Intel erklärte vor einigen Jahren über „Partial Depleted“, dass FD-SOI – sprich Fully Deplete – eine attraktive Technologie sei. Mittlerweile setzt das Unternehmen komplett auf FinFETs. In Anbetracht des oben erwähnten Nachteils bei hoch-performanten Systemen ist dieser Schritt für Intel als Prozessorhersteller durchaus nachvollziehbar. Schaut man aber auf Intel als Foundry, stellt sich dennoch die Frage: Warum setzt das Unternehmen ausschließlich auf FinFETs? Das beantwortet Olaf Höhne, Regional Business Manager von Intel, so: »Wir werden nicht für alle das Richtige fertigen können. Wir haben einen bestimmten Bereich, den wir bedienen und den wir, denke ich, sehr gut machen. Und dieser Bereich wird auch erweitert, beispielsweise durch den Zukauf von Altera. Aber es gibt ganz klar Anwendungen, die wir nicht bedienen, auch wenn wir sehr viele unterschiedliche Technologien nutzen. Es ist ja nicht so, dass wir nur noch 14 nm und 300 mm fertigen. Es gibt im Markt eine große Vielfalt, und diese Vielfalt wird sich noch deutlich vergrößern. Es ist kein Konkurrenzmarkt. Es geht vielmehr um die Frage: Was braucht der Kunde? Der Markt wird entscheiden, wo es hingeht.«

Genau der Markt könnte zum Problem für FD-SOI werden, auch wenn die Technik unübersehbare Vorteile hat. Weyer: »Das ist keine Technologie-, sondern eine Anwendungsfrage. Ich glaube, dass beide Technologien nebeneinander existieren werden. Aber heute ist das Verhältnis zwischen beiden Technologien im Markt 10 : 1 zugunsten von FinFETs. Für uns als Anwender ist die große Frage: Wie schnell bekomme ich meine Design-Bibliotheken, meine IP-Blöcke und alles andere. Und da denke ich, dass FinFET aufgrund des deutlich höheren Volumens enorme Vorteile für den Anwender hat, weil alles verfügbar ist.«

Weyer zweifelt nicht an den technologischen Vorteilen von FD-SOI, aber für ihn stellt sich die Frage, ob diese Technologie mit dem Volumen bei FinFET Schritt halten kann? Weyer: »Brauche ich Schnelligkeit zum Markt, dann muss alles verfügbar sein, und dann ist FinFET im Vorteil. Dieser Punkt ist viel entscheidender als die Vorteile einer Technologie.« Dr. Stefan Finkbeiner, CEO von Bosch Sensortec, argumentiert ähnlich: Den Anwender, also den Halbleiterhersteller, koste es viel Geld, die Werkzeuge und Tools inhouse zu haben. Deshalb müsse sich jeder zwangsläufig für Vorzugsknoten und Vorzugstechnologien entscheiden. Und da stelle sich natürlich die Frage, welches Unternehmen wählt in diesem Fall die technisch vielleicht bessere, aber für ihn ökonomisch schlechtere Technologie aus? Dieses Problem hat Globalfoundries durchaus erkannt, weshalb Buchholtz in diesem Zusammenhang darauf hinweist, dass das Unternehmen seine Kunden in Zukunft beim Realisierung von IP-Blöcken mithilfe von Dienstleistungen unterstützen will.

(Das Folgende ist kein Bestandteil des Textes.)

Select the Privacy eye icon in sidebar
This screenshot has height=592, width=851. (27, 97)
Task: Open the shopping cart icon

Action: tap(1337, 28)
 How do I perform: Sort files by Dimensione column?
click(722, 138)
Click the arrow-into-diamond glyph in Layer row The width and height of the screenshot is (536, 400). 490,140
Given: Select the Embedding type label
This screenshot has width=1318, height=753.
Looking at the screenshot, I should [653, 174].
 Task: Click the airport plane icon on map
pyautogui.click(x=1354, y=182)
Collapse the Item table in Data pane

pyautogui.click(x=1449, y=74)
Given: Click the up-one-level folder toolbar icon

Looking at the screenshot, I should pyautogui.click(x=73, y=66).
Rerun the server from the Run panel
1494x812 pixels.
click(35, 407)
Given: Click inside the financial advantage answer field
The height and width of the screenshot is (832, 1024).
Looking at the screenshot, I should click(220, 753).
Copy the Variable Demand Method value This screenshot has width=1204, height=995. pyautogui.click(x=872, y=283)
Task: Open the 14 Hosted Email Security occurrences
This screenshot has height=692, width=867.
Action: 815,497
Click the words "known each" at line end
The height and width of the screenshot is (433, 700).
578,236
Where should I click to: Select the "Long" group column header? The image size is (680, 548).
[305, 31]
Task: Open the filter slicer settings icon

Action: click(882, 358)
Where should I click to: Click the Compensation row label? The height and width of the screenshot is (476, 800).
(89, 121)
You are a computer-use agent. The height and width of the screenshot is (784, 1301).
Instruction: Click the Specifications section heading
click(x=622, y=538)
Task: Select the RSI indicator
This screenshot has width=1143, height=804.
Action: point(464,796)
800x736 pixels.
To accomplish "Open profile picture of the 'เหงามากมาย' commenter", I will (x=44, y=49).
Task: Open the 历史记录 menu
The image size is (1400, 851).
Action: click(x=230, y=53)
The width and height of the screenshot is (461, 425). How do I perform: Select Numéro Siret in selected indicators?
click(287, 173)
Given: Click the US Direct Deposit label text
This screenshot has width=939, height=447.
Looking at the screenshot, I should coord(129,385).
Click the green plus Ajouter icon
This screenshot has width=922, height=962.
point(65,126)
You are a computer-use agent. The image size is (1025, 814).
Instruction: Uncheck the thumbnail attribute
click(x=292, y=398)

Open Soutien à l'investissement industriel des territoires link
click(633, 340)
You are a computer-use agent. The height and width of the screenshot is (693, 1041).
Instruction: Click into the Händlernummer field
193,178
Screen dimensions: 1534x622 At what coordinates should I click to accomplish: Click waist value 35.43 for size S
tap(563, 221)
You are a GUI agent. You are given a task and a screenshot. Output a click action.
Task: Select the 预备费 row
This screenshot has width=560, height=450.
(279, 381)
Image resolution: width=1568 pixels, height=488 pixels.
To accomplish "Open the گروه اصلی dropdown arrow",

Der Markt entscheidet sich nicht immer für das Bessere, siehe das Beispiel VHS, Betamax und Video2000. Finkbeiner: »Es setzt sich nicht immer das technologisch Beste durch, sondern das, wo ein Mainstream entsteht«.

Die Vielfalt der Prozesse
wird sich wohl noch erhöhen

Für die Halbleiterhersteller ist es natürlich von Vorteil, dass möglichst viele Prozesse seitens der Foundries verfügbar sind. Aber auch in der eigenen Inhouse-Fertigung hat sich einiges geändert: »Früher haben wir eine Produktgeneration durch eine neue Generation ersetzt, die mit kleineren Prozessstrukturen gefertigt wurde. Ein Shrink hatte einfach enorme Vorteile. Das gibt es heute nicht mehr, denn seit 28 nm wird mit jedem Shrink der Chip teurer. Also lassen wir die Produkte in ihren älteren Technologien weiterlaufen. Wir nutzen neue Technologien nur dann für Neuentwicklungen, wenn wir sie unbedingt brauchen«, erklärt Weyer. Daraus folgt, dass ein Unternehmen wie NXP auch heute noch Entwicklungen auf Basis von 180-nm-Prozessen tätigt, einfach weil dieser Prozess am besten zur Applikation passt. Aus Weyers Sicht ist das ja prinzipiell das Schöne für einen Halbleiterhersteller mit Fab-Lite-Ansatz heute: Er kann sich genau den Prozess aussuchen, der sich am besten für eine Applikation eignet.

Der von Weyer angesprochene Ansatz klingt pragmatisch und gut, problematisch wird es aber, wenn die Anforderungen widersprüchlich sind. Ein Beispiel: Die Automobilbauer wollen zwar auch heute noch 5-V-IOs, drängen aber gleichzeitig auf höchste Rechenleistung. Da wird wohl ein Umdenken stattfinden müssen, denn 5-V-I/Os sind mit 16/14-nm-FinFETs einfach nicht realisierbar.

Entscheidungen werden in den Unternehmen von kommerziellen Gesichtspunkten getrieben. Weyer: »Wir machen keine Technologie um der Technologie willen, sondern um ein relevantes Problem zu lösen, und zwar in einer Art und Weise, die es uns ermöglicht, damit auch finanziell erfolgreich zu sein, damit wir wieder in die nächste Generation investieren können.« Dr. Finkbeiner sieht es ähnlich: Die Komplexität steige und die »werde ich mit einem Technologieknoten alleine nicht stemmen können«. Der Hersteller sei gezwungen, sich Gedanken über die Systemarchitekturen und die Partitionierungen zu machen. »Das gilt besonders für Automotive- und IoT-Anwendungen. Wenn wir das nicht machen, sterben wir den Kostentod«, mahnt Finkbeiner.